Le gouvernement malien a décidé mercredi de faire de la migration une opportunité de développement du pays, en mettant en œuvre un projet intitulé "Politique nationale de Migration (PONAM)".
Cette résolution a été prise après le drame des émigrés de la mer Méditerranée, survenu en avril dernier, qui a fait 800 morts par noyade dont plus de 200 Maliens selon des sources officielles et près de 300 d'après certaines sources.
Ce drame a fait ressortir que le contexte actuel des migrations exige des réponses plus adaptées et a mené le gouvernement malien à accélérer la mise en œuvre de la PONAM, adoptée depuis septembre 2014.
L'exécution de la PONAM va nécessiter la mobilisation de près de 120 milliards F CFA, selon un communiqué publié par le ministère des Maliens de l'Extérieur. Il s'agit de faire de la migration "une chance pour le développement en luttant sérieusement contre les mouvements clandestins qui prennent la forme d'une traite des personnes", précise Dr. Abdrahamane Sylla, ministre des Maliens de l'Extérieur.
Cette politique est axée sur deux volets essentiels comme la gestion des migrations conformément aux normes internationales et la mise en relation de la migration et du développement.
Selon le département de tutelle, cette politique se justifie par les multiples enjeux de la migration, la volonté politique de mieux gérer les flux migratoires, la sécurisation des Maliens de la diaspora et sa mobilisation pour le développement du pays.
L'ambition politique porte sur un ensemble de mécanismes pour favoriser l'investissement de la diaspora et organiser la migration légale, améliorer la gestion des frontières, lutter efficacement contre la migration irrégulière et promouvoir la protection internationale des Maliens à travers le monde.
"Une gestion équilibrée de la migration passe par une nécessité impérieuse de stimuler une approche commune entre les partenaires des pays de départ, de transit et d'accueil et avoir comme priorité la mise en œuvre des mesures concrètes ainsi que la mobilisation des ressources humaines, financières et matérielles afin de relever les défis que chacun affronte à son niveau", souligne Dr.
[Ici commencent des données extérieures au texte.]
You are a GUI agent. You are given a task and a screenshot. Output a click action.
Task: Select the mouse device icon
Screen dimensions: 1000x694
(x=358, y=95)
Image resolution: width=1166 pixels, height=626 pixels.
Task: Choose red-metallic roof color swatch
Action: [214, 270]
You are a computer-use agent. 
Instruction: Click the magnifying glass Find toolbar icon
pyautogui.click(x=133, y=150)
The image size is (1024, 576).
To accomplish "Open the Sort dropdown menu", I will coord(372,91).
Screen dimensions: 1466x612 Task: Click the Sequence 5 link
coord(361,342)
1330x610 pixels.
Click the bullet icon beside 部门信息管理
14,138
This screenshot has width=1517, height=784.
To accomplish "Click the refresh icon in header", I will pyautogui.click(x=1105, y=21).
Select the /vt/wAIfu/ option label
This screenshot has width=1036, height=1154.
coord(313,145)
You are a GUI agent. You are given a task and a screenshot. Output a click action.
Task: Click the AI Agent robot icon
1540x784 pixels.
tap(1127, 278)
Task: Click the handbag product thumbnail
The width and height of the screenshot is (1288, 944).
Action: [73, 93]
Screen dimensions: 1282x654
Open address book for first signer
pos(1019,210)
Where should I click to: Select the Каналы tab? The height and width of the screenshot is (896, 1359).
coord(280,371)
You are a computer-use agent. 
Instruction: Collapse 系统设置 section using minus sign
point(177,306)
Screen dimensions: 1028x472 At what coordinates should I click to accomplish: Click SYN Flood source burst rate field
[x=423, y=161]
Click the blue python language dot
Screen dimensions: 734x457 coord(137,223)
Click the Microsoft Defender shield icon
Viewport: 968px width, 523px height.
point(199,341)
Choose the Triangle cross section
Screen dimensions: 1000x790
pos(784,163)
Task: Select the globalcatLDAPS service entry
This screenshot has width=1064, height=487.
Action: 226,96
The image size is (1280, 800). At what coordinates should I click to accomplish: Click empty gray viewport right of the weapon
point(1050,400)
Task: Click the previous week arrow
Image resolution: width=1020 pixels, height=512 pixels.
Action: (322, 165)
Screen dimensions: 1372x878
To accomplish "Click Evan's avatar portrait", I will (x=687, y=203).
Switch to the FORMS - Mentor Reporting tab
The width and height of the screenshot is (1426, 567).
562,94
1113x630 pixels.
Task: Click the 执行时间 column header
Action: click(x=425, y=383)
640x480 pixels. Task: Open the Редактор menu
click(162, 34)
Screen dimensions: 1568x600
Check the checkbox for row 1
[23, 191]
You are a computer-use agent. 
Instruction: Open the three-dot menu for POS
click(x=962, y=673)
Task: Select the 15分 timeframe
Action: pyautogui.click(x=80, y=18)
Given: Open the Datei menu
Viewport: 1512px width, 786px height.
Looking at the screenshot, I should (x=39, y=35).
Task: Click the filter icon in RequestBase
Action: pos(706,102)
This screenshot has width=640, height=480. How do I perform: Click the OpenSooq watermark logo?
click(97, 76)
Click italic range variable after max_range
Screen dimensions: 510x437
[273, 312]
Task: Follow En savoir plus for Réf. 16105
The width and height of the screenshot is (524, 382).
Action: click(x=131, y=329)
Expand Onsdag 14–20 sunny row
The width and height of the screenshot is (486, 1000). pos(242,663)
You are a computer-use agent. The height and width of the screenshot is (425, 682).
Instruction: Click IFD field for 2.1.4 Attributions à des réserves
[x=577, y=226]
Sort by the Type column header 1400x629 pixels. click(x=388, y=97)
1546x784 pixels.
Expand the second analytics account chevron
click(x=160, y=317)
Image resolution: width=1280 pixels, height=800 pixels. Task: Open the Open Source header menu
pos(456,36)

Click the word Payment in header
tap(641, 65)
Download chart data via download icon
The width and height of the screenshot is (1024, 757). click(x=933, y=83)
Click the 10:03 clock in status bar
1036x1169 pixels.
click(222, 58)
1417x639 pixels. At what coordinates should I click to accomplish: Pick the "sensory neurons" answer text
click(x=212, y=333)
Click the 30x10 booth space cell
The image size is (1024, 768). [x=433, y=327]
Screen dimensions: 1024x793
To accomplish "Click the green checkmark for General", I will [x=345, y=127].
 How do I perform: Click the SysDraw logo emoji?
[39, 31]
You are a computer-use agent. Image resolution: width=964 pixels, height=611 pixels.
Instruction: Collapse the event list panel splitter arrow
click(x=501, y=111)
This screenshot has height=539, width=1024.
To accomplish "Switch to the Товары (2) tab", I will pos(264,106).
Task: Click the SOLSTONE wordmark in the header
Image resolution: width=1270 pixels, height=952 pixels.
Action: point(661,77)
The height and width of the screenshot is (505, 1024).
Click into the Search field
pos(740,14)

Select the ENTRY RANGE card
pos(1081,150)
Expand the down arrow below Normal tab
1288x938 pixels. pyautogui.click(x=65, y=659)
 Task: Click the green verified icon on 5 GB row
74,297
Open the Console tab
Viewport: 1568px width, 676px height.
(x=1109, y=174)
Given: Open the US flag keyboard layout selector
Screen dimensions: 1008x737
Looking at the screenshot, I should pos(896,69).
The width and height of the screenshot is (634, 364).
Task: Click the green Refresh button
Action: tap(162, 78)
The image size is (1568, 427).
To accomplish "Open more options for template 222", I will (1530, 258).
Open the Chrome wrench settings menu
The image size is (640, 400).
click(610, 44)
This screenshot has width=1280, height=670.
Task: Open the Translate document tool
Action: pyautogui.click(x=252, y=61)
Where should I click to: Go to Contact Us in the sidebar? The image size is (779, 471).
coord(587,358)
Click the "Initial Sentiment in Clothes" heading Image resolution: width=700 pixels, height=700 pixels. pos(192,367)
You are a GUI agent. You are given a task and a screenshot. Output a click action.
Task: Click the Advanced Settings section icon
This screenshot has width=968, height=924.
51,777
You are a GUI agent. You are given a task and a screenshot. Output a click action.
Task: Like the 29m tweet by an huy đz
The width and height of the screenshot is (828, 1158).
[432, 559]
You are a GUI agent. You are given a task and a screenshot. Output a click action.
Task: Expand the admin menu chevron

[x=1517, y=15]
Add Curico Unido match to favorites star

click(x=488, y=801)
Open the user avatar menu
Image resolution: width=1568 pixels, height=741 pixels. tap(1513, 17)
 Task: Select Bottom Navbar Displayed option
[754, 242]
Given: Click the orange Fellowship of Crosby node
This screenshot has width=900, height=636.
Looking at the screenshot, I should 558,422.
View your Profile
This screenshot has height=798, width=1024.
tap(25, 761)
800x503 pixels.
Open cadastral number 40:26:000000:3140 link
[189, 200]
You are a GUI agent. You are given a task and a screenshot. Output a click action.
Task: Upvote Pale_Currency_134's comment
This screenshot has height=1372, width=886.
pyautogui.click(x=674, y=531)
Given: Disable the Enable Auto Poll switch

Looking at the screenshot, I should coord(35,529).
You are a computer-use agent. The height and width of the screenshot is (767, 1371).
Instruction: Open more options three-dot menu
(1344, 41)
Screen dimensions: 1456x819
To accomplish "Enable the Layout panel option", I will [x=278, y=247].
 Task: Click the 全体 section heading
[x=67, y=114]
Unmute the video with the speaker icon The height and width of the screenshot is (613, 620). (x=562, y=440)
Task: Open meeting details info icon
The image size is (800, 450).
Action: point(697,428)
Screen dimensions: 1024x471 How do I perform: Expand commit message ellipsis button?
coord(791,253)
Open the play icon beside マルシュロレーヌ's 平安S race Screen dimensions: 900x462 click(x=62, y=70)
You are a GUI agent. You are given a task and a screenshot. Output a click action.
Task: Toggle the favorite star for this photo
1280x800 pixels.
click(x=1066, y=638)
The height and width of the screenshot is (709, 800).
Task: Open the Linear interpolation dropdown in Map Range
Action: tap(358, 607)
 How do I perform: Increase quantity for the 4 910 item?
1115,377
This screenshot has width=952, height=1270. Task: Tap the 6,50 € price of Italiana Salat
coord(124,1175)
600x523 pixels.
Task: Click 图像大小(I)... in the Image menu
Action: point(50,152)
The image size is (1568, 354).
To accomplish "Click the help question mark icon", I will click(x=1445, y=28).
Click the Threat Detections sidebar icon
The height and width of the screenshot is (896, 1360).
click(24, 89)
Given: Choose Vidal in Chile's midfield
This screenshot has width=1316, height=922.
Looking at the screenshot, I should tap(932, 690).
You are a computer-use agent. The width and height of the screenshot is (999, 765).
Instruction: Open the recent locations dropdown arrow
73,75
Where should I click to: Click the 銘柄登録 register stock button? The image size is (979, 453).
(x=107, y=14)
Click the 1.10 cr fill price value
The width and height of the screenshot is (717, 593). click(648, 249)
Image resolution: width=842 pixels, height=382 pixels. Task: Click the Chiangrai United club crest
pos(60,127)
Abdrahamane Sylla, cité par la radio nationale malienne.
"Nous sommes convaincus qu'en gérant mieux la migration, elle représente une source d'investissement culturelle et sociale par des échanges humains et économiques", ajoute le ministre.
Pour le gouvernement malien, la politique traduit aussi la volonté des autorités maliennes d'engager une lutte sans merci contre les réseaux mafieux par une stricte application de la loi relative à la lutte contre la traite des personnes et les pratiques assimilées.
La Politique nationale de migration prévoit la création de 5.000 emplois directs en plus des infrastructures de production et de transformation dans les localités de départ, des projets de réinsertion socio-économique à l'endroit des Maliens de retour volontaire ou forcé.
Mais, les cadres et élus de Kayes, la région de l'ouest d'où sont originaires la plupart des victimes maliennes des récents naufrages en Méditerranée, doutent de l'efficacité de cette stratégie.
Pour Mme Bouaré Fily Sissoko, ancienne ministre malienne de l'Economie et des Finances, il faut une politique de développement équilibré avec une judicieuse exploitation des richesses au profit du développement local et régional.
Intervenant au cours d'une conférence de presse, elle a regretté le fait que sa région (Kayes) soit pauvre au point que ses ressortissants soient "obligés d'aller mourir en mer" alors qu'elle est la première région contributrice de ressources fiscales et douanières au budget d'Etat.